Update on indigenous knowledge of Okoubaka aubrevillei: The Need for Biotechnological Conservatory Approaches

  • Popoola JO* , Aworunse OS , Agbolade JO , Odewo AS , Adegbite AE


Okoubaka aubrevillei is one of the forest trees critically threatened and rare in its natural ranges in
Nigeria. This study conducted a field search and ethnobotanical survey for O. aubrevillei in selected areas of
Oyo and Osun States, aimed towards sustainable conservation and utilization. Ethnobotanical information
gathering followed a participatory rural appraisal (PRA) approach, whereas, for the search and species
identification, standard botanical procedures were followed. While two stands of O. aubrevillei were found
at Ameere village in Osun state, none was encountered in Oyo state. The bark was the predominantly known
part, with a 94 % fidelity level (FL) of use. Other FL of use computed in the study were for leaves (70 %),
seeds (50 %) as well as bark and seed (25 %). The medicinal potentials of the plant include the treatment of
insanity, convulsion, miscarriage, skin infections, food poisoning, stomach upset, snake bite, leprosy, and
venereal diseases.
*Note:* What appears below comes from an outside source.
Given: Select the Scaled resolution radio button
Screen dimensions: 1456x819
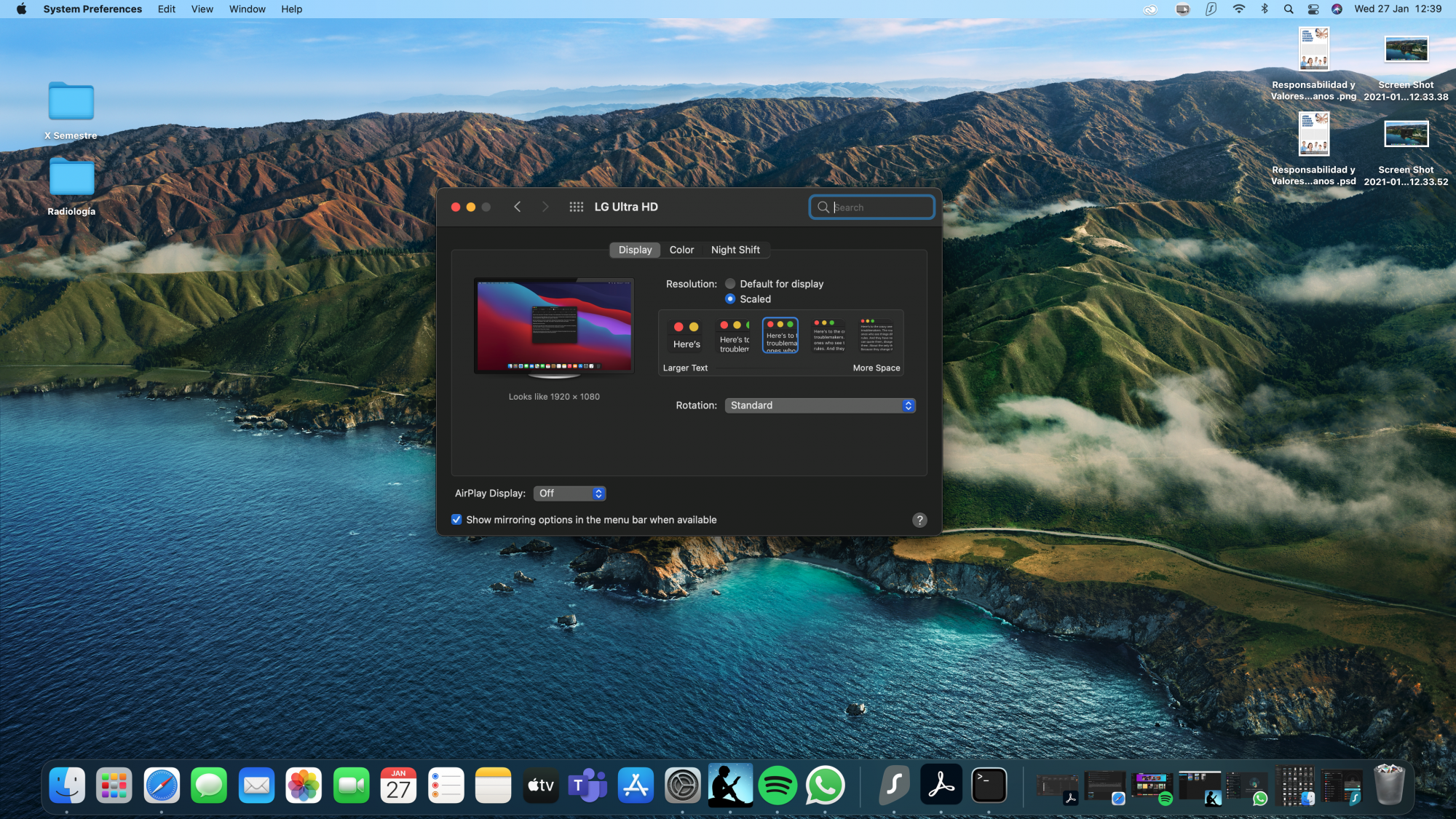Looking at the screenshot, I should [730, 299].
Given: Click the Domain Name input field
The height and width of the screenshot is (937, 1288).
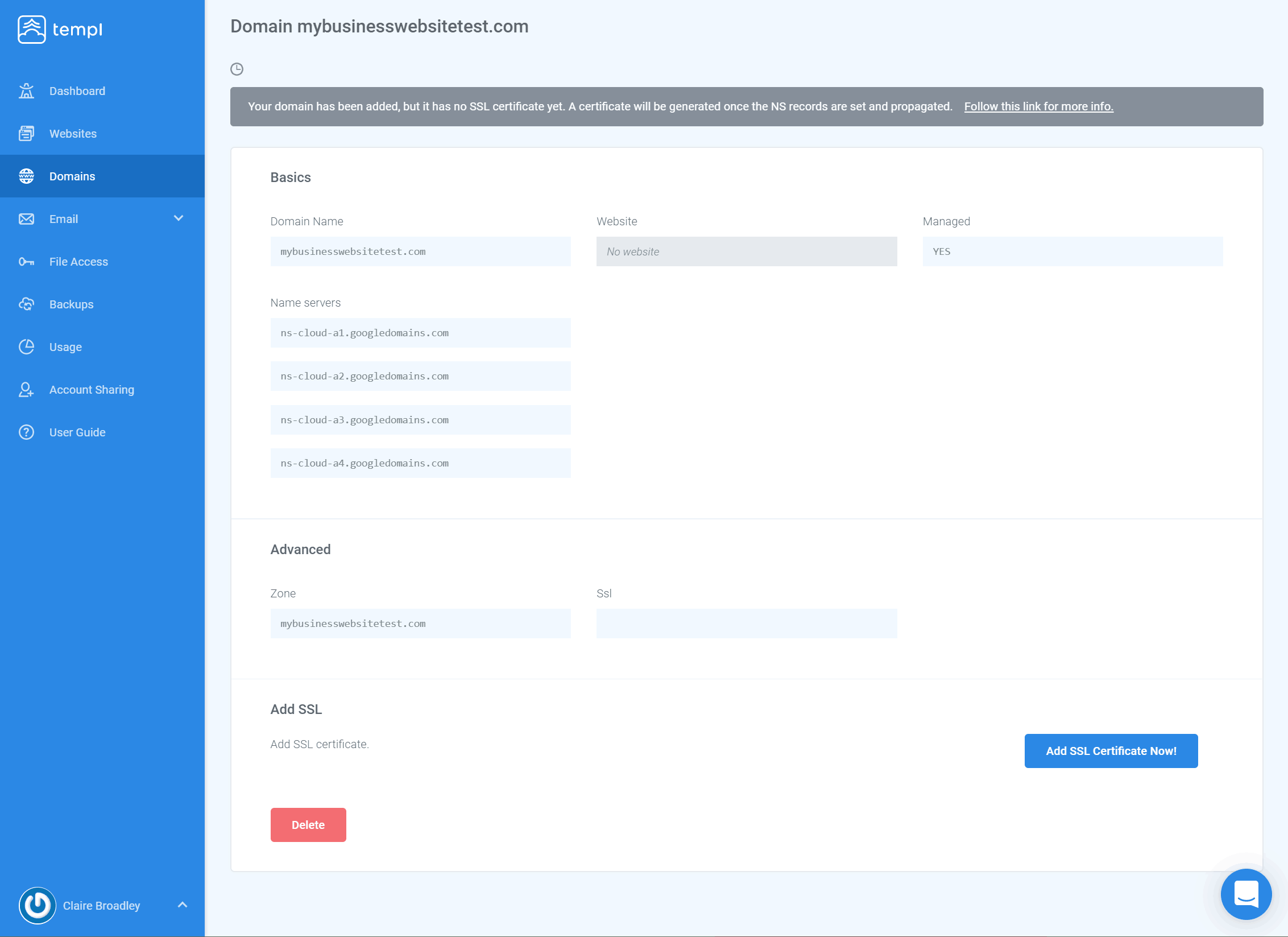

Taboos and reverence ascribed to the plant, coupled with mandatory rituals required to
assess and harvest the parts, contributed mainly to the low level of concerted research efforts to promote the
cultivation, management/improvement of its genetic resources, conservation, and utilization. The use of
biotechnological conservatory approaches could considerably stem some of the constraints and substantially
enhance its cultivation and utilization.